NHS midwives are speaking out against the government’s ‘hostile environment’ policy that sees undocumented and overseas pregnant women submerged in prohibitively exorbitant maternity fees. This article has been written by Olivia Bridge.
A new report released this September by Maternity Action and supported by the Royal College of Midwives (RCM) assesses – for the first time – the impact such fees are having on the welfare of patients, newborn babies and midwives’ “professional duty of care”.
Since 2017, hospital trusts have been required to verify the immigration status of patients and bill them an estimated charge for their care upon arrival, unless if it is urgent or an emergency. Women unable to pay within a two-month timeframe are subsequently reported to the Home Office, contributing to an atmosphere of hostility, fear and distrust towards midwives and the authorities.
Antenatal, pregnancy and postnatal care can start at £7,000 for these severely vulnerable women, which not only can cause “severe mental distress” according to the report, but can even rise much higher if there are any complications in the pregnancy or birth. The result is that many women are refusing to attend vital appointments out of fear of the costs – and out of fear of being detained or deported.
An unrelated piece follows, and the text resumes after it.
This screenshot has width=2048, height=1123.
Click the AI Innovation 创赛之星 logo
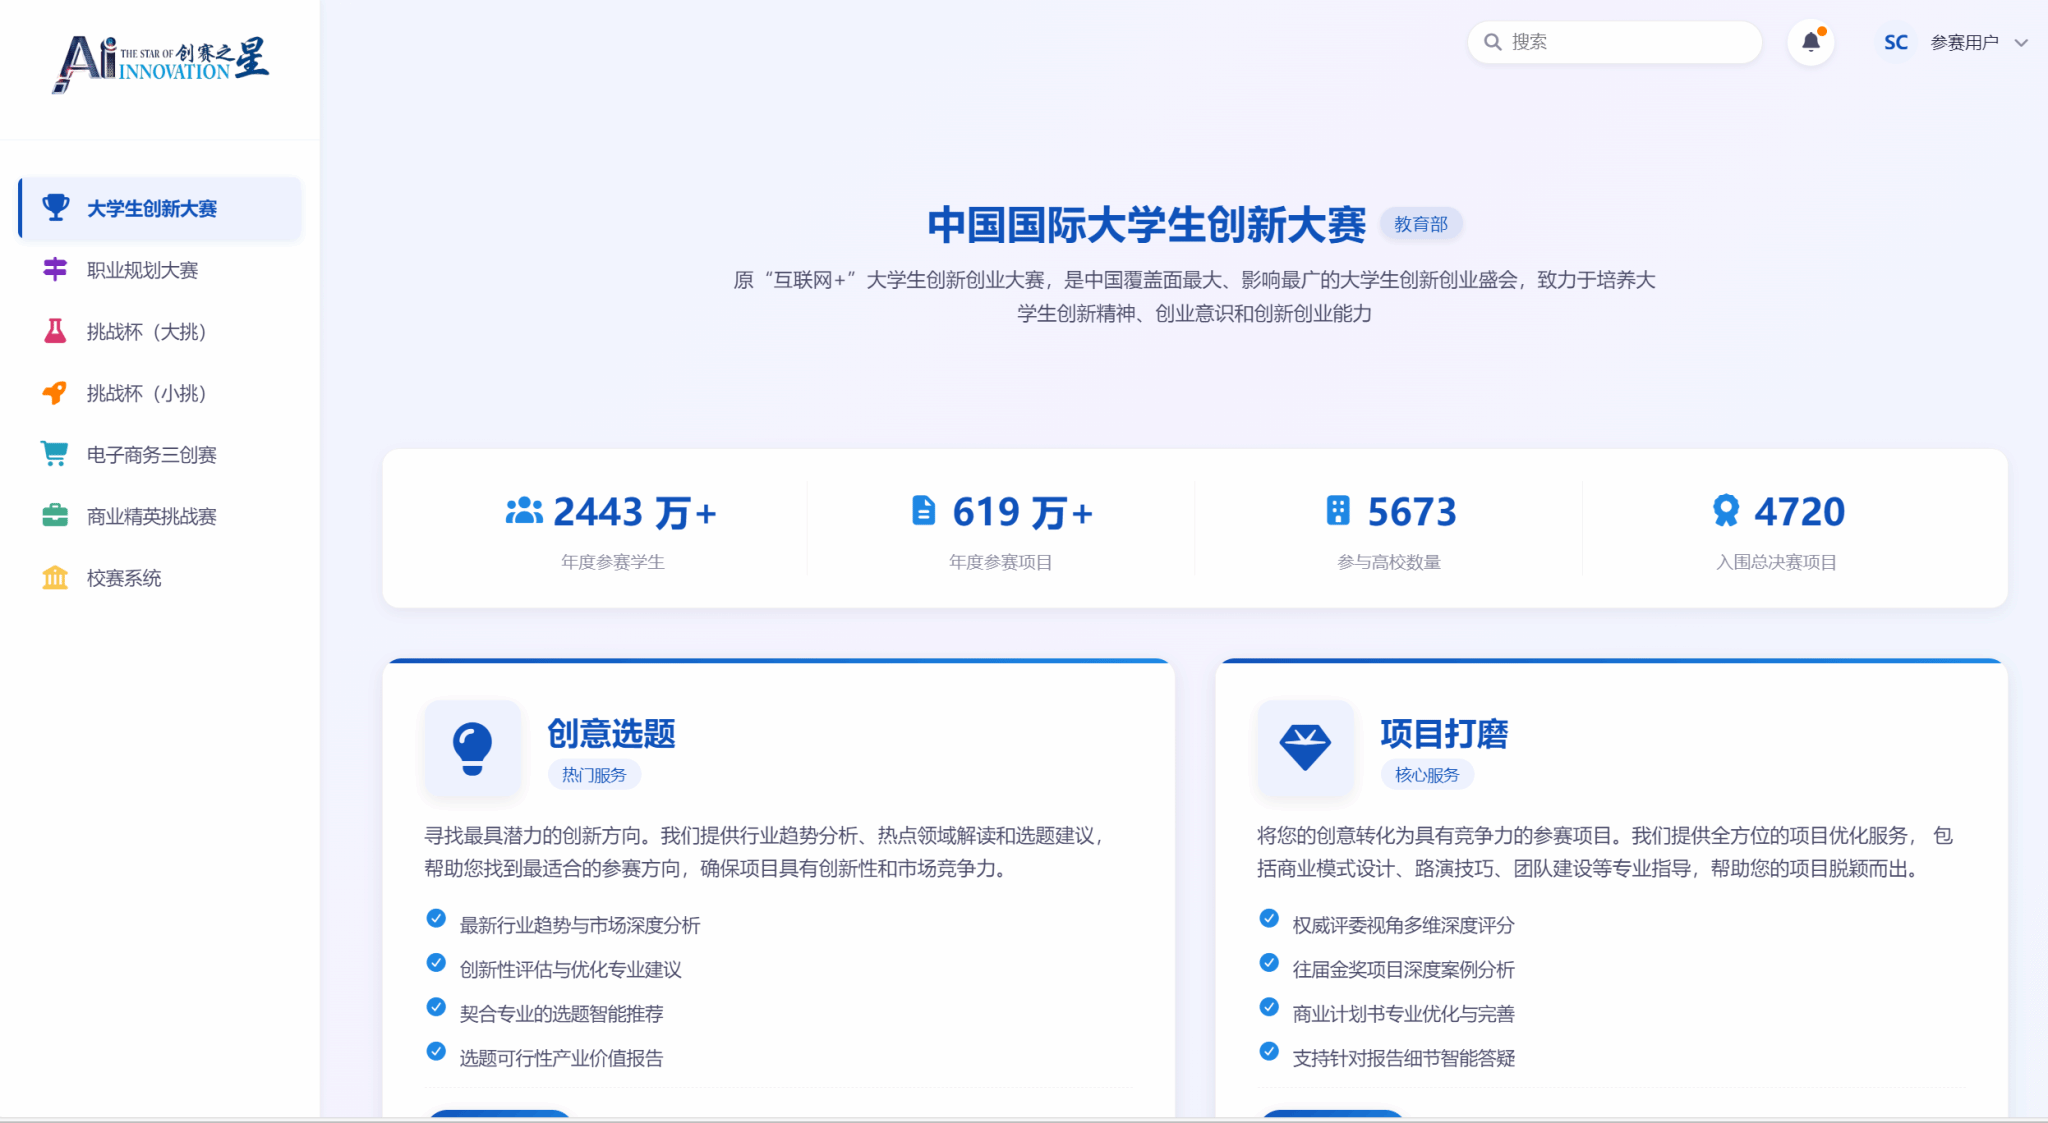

The fees apply to those who are not deemed ‘ordinarily resident’. This includes overseas visitors, British citizens who normally live abroad and undocumented women. Even those with British spouses, partners or children are forced to pay the fees.
Undocumented women are normally visa overstayers who have been unable to renew their visa or status – a common reoccurrence in Britain today as fees have hiked astronomically in just the past five years alone.
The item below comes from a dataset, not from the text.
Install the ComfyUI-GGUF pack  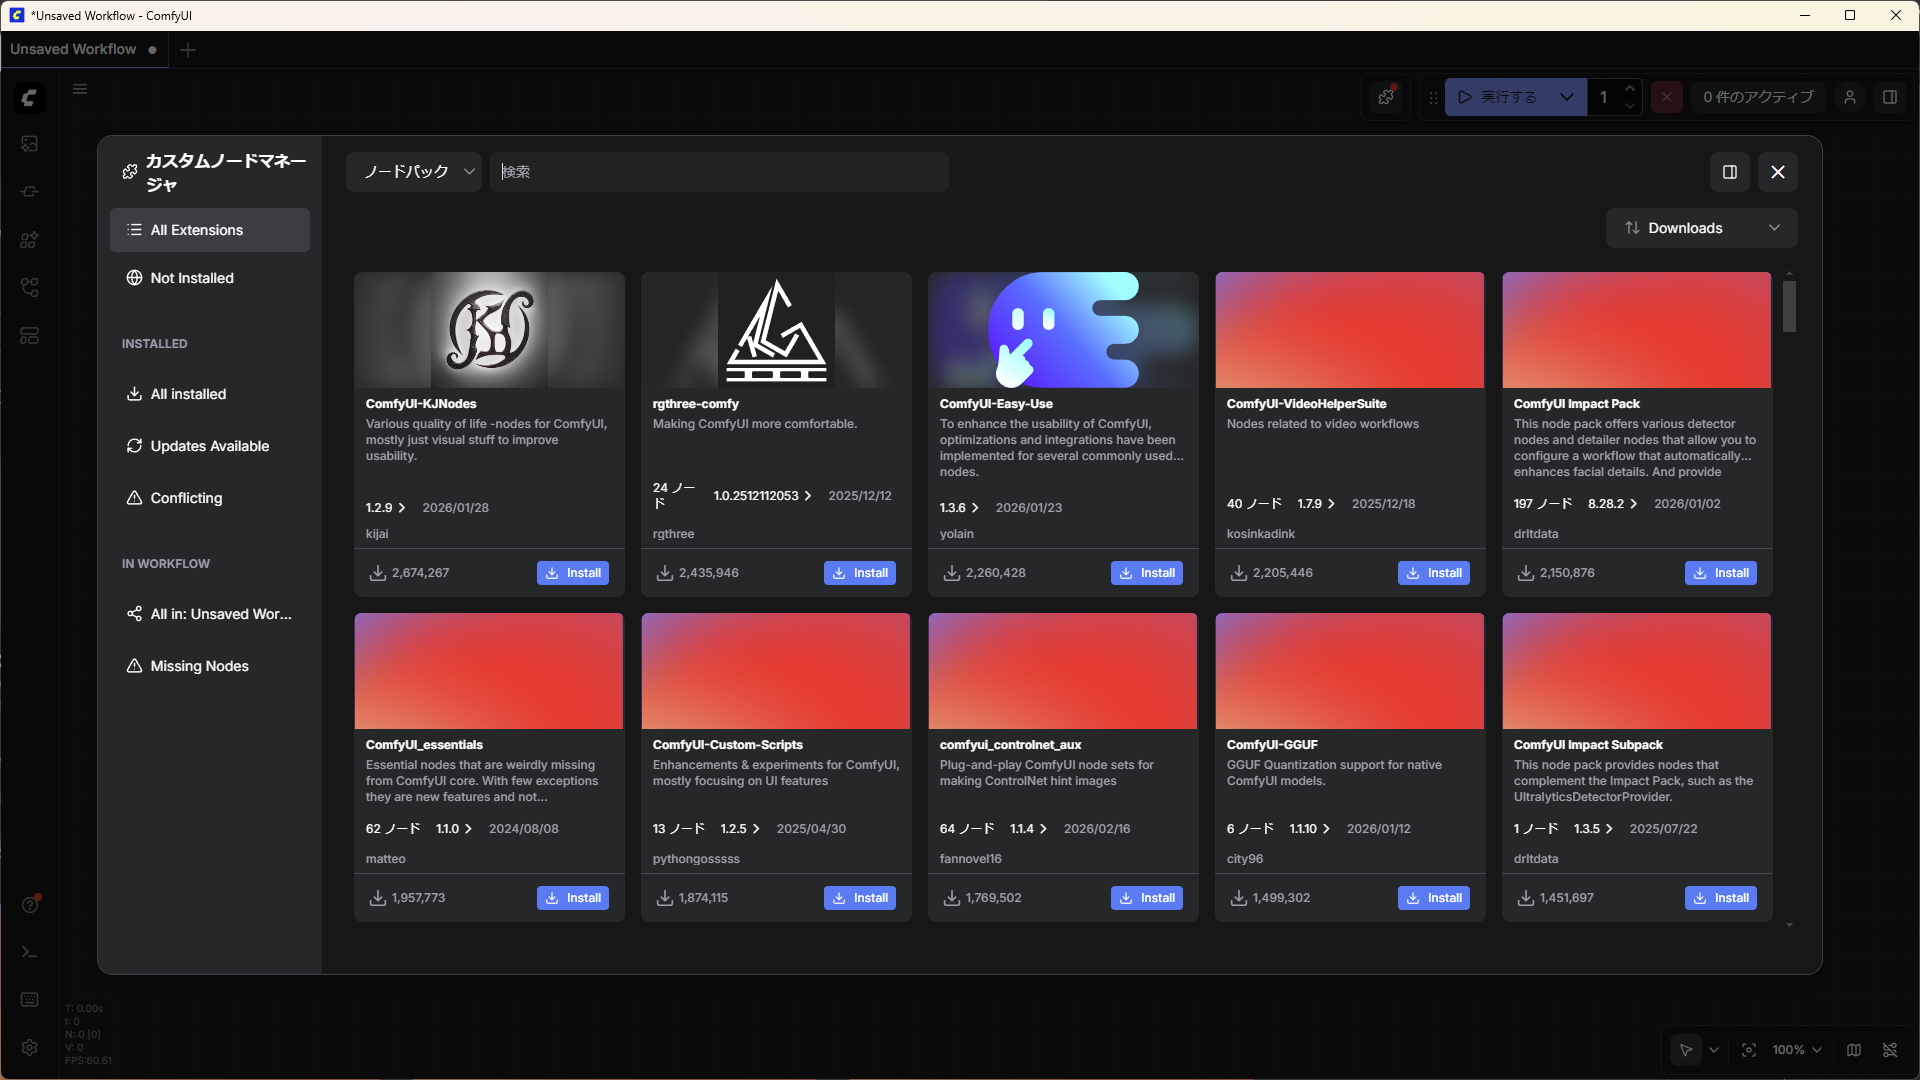click(1433, 898)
Maternity Action note further that the fees even apply to trafficking survivors who have been starved from their rights to services and welfare benefits, which is only exacerbated further by language and cultural barriers.
Although those with Refugee Status or those in the process of claiming asylum receive financial aid from the government, refused asylum seekers must prove that they are destitute for support which can only be obtained at 34-weeks gestation. Undocumented women who do not qualify for welfare support, however, are crucially prohibited from working and renting in the country which makes them particularly vulnerable to destitution and even homelessness.
Fifteen midwives were consulted in Maternity Action’s report and found that “strict government regulations” are contravening with midwives’ ethical duties and their wider responsibility to “reduce health inequalities”.
They found that the high fees are deterring women from accessing the healthcare they need, putting both themselves and their babies at profound risk. This is particularly concerning for midwives since migrant women pose a significantly higher risk of maternal death and “adverse pregnancy outcomes”.
One midwife said: “I am not here to enforce immigration rules, I am not here to enforce people’s entitlement, I have a duty of care as a midwife and I need to fulfil that duty of care.”
A further several voiced discomfort that the checking system was leading to increased racial discrimination since white, British women who do not qualify for free NHS care fail to be identified as billable by Overseas Managers. One midwife was concerned that the checking system was targeting women on the basis of their name and/or skin colour.
Maternity Action and the RCM are now calling on the Government to abolish the fees. They also want to prevent fines being piled up for these women since outstanding NHS debts have a domino-impact on their later immigration claim.
The director of Maternity Action, Rosalind Bragg, told the Guardian:
“NHS midwives provide brilliant care to the destitute women they see, but the policies of charging for maternity care make it hard for them to do effectively. The charges put them at risk of avoidable harm.
“Antenatal care is intended to identify the conditions that arise in pregnancy, so women can receive appropriate care. If they don’t receive proper care, they can encounter problems from high blood pressure to HIV to infections, which can result in premature births”.